= Slovak–Hungarian War order of battle: Hungary =

The following is the Hungarian order of battle in 1939 during the Slovak–Hungarian War.

==Overview==
The condition of the Hungarian Armed Forces was in stark contrast to that of the Slovaks. Because of the small army imposed on them after World War I, the Hungarians had had to concentrate on raising the quality rather than the number of their troops, resulting in a small, but highly professional cadre. Their air force, motorised and cavalry brigades had all been substantially re-equipped with modern German and Italian equipment in the mid-1930s, and the pick of them had been assembled for the invasion of Ruthenia and the subsequent thrust into eastern Slovakia, both of which they conducted with speed and efficiency.

== VII Corps ==
Commander-in-Chief: Major-General András Littay

- 9th Independent Battalion (partially)
- 7th Independent Battalion
- 24th Independent Battalion
- 8th Honved Battalion
- 1st Cavalry Battalion (supported by 24 Ansaldo 35M tankettes)
- 2nd Cavalry Battalion (supported by 24 Ansaldo 35M tankettes)
- 2nd Motorised Battalion (supported by 5 Fiat 3000B light tanks, 22 Ansaldo 35M tankettes and 3 Crossley 29M armoured cars)

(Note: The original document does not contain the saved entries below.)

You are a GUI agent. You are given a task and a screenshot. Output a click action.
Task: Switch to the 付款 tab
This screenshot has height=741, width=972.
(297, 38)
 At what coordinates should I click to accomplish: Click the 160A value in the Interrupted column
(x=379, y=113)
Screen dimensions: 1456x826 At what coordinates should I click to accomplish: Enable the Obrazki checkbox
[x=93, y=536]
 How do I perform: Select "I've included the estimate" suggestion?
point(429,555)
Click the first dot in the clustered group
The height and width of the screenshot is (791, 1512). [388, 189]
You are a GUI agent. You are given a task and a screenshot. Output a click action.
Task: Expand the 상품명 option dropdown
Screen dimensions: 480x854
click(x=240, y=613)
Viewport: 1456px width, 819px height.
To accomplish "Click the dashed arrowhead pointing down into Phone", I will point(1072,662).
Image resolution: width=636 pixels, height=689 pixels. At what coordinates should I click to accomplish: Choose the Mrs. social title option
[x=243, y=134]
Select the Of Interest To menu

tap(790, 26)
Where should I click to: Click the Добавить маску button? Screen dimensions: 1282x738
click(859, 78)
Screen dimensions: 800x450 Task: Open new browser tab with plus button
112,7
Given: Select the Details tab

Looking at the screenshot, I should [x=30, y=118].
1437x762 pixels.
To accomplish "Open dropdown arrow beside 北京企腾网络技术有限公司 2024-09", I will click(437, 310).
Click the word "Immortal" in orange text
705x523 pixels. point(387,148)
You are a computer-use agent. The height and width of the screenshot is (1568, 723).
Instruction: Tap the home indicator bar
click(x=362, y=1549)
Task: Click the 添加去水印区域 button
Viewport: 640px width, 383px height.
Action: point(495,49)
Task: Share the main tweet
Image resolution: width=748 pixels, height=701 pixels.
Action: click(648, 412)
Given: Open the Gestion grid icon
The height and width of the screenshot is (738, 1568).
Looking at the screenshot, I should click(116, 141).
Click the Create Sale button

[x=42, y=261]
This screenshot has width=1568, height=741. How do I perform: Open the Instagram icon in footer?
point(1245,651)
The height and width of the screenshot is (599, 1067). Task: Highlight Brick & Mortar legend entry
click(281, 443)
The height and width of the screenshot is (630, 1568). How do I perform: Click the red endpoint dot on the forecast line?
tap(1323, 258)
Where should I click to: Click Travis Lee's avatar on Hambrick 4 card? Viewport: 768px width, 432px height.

== The Hungarian Air Force ==

Ist Group/1st Fighter Regiment

- 1./1.V.szd. (based in Užhorod with 9 Fiat CR.32 fighter aircraft)
- 1./2.V.szd. (based in Miskolc with 9 Fiat CR.32 fighter aircraft)
- 1./3.V.szd. (based in Csop with 9 Fiat CR.32 fighter aircraft)
- VI.KF.szd. (based in Debrecen with 9 Manfred Weiss WM-16 tactical reconnaissance aircraft)
- VII.KF.szd. (based in Miskolc with 9 Manfred Weiss WM-21 tactical reconnaissance aircraft)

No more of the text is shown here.